Adam: A Method for Stochastic Optimization. Diederik P. Kingma, Jimmy Ba. International Conference on Learning Representations, 2015. doi.org/10.48550/arXiv.1412.6980

class optexp.optim.AdamW(lr: float, beta1: float = 0.9, beta2: float = 0.999, eps: float = 1e-08, weight_decay: float = 0.01, amsgrad: bool = False, decay_strategy: WeightDecayStrategy = DecayEverything())[source]

AdamW optimizer from [Loshchilov2019].

Parameters:

lr (float) – learning rate.
beta1 (float, optional) – coefficient used for computing EMA of gradient. Defaults to 0.9.
beta2 (float, optional) – coefficient used for computing EMA squared gradient. Defaults to 0.999.
eps (float, optional) – term added to the denominator to improve numerical stability. Defaults to 1e-8.
weight_decay (float, optional) – weight decay (L2 penalty). Defaults to 0.01.
amsgrad (bool, optional) – whether to use the AMSGrad variant of this algorithm. Defaults to False.
decay_strategy (WeightDecayStrategy, optional) – strategy for applying weight decay. Defaults to DecayEverything().

[Loshchilov2019]

Decoupled Weight Decay Regularization. Ilya Loshchilov, Frank Hutter.

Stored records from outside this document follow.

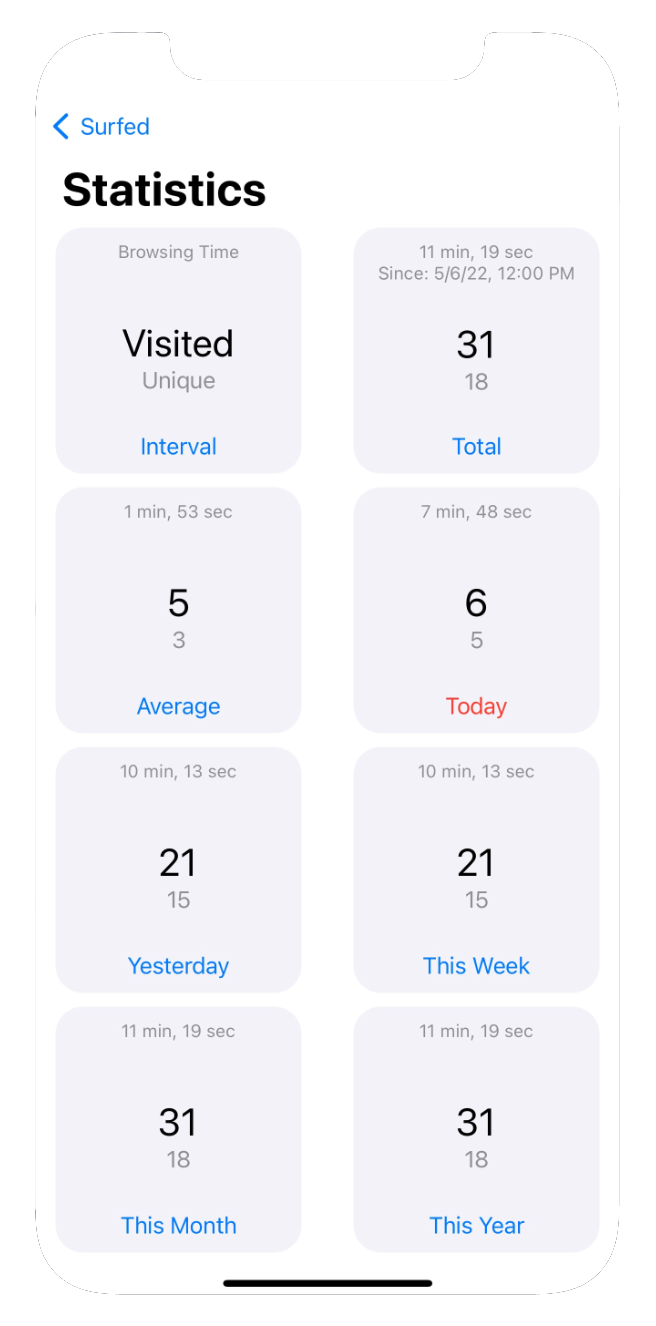Image resolution: width=656 pixels, height=1326 pixels.
Task: Select the Average statistics card
Action: point(178,610)
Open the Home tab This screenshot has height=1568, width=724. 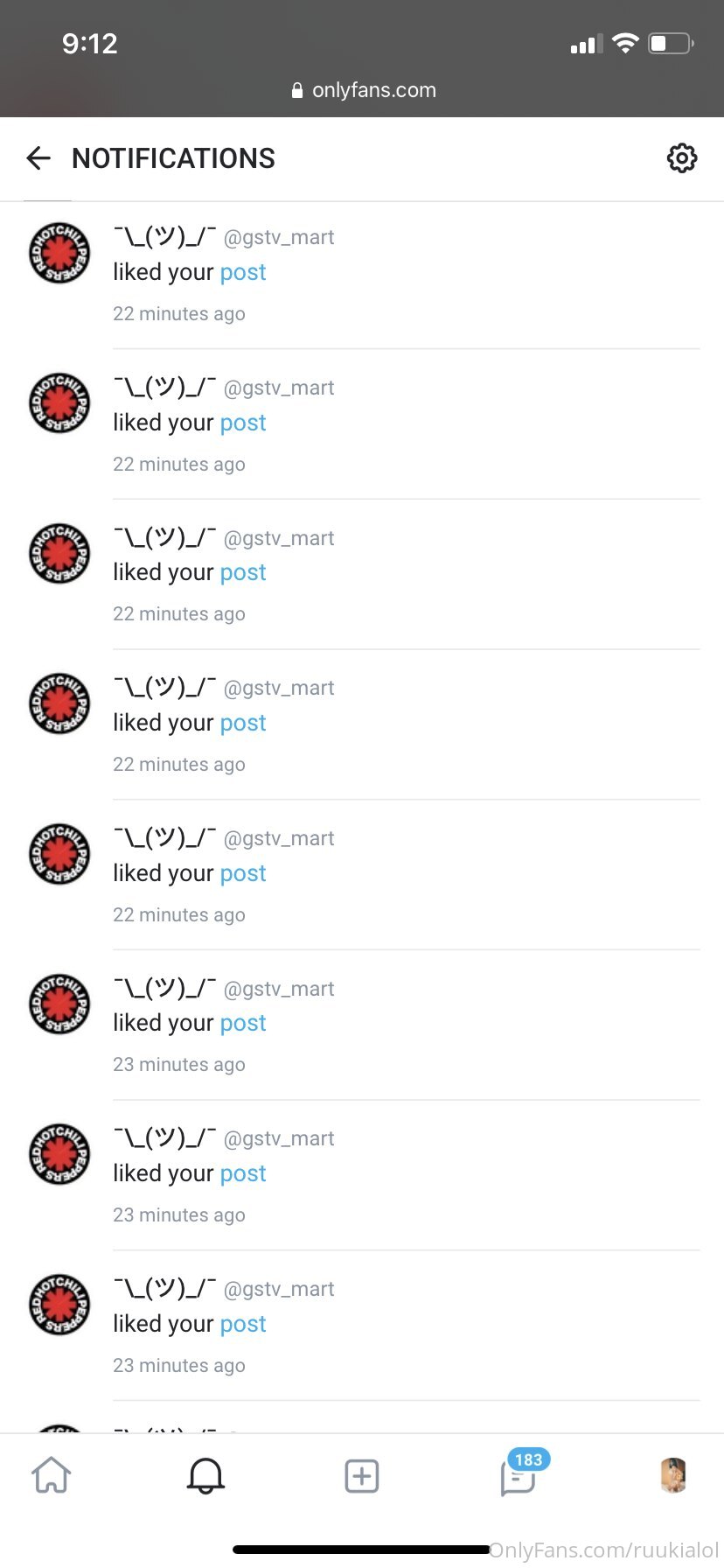(x=52, y=1475)
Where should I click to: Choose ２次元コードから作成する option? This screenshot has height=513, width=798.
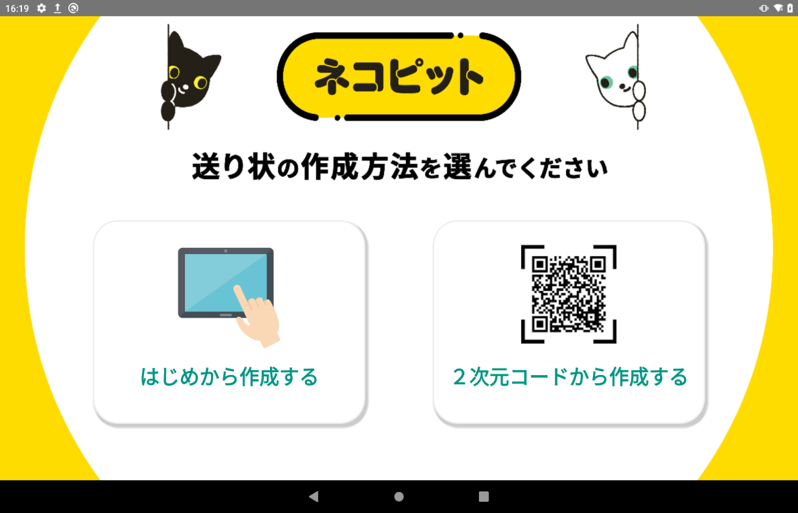569,323
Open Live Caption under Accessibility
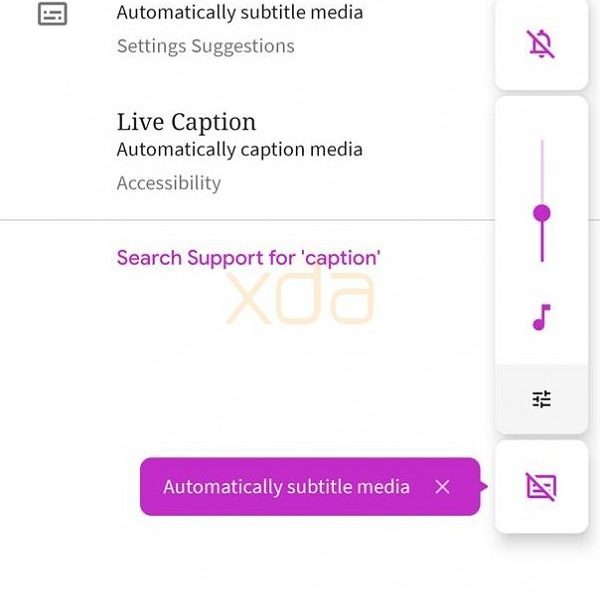The width and height of the screenshot is (600, 600). (x=240, y=150)
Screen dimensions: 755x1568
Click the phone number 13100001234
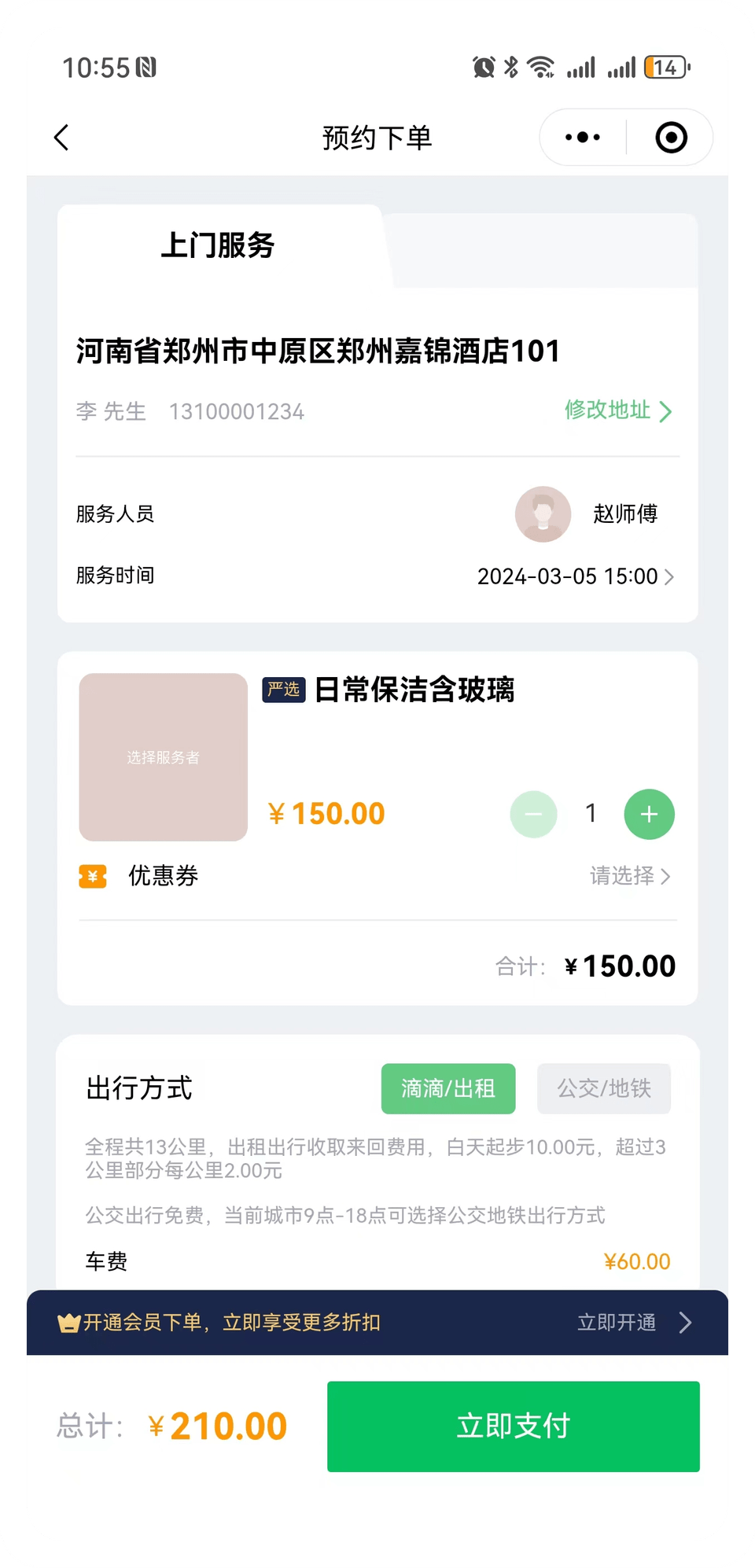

International Conference on Learning Representations, 2019. doi.org/10.48550/arXiv.1711.05101

class optexp.optim.Adagrad(lr: float, weight_decay: float = 0.0, lr_decay: float = 0.0, decay_strategy: WeightDecayStrategy = DecayEverything())[source]

Weight Decay strategies

class optexp.optim.WeightDecayStrategy[source]: Abstract base class for weight decay strategies.

class optexp.optim.DecayEverything[source]: Applies weight decay to all parameters.

class optexp.optim.NoDecayOnBias[source]

Applies weight decay to all parameters except biases.

Only applies weight decay to parameters whose name does not contain “bias”.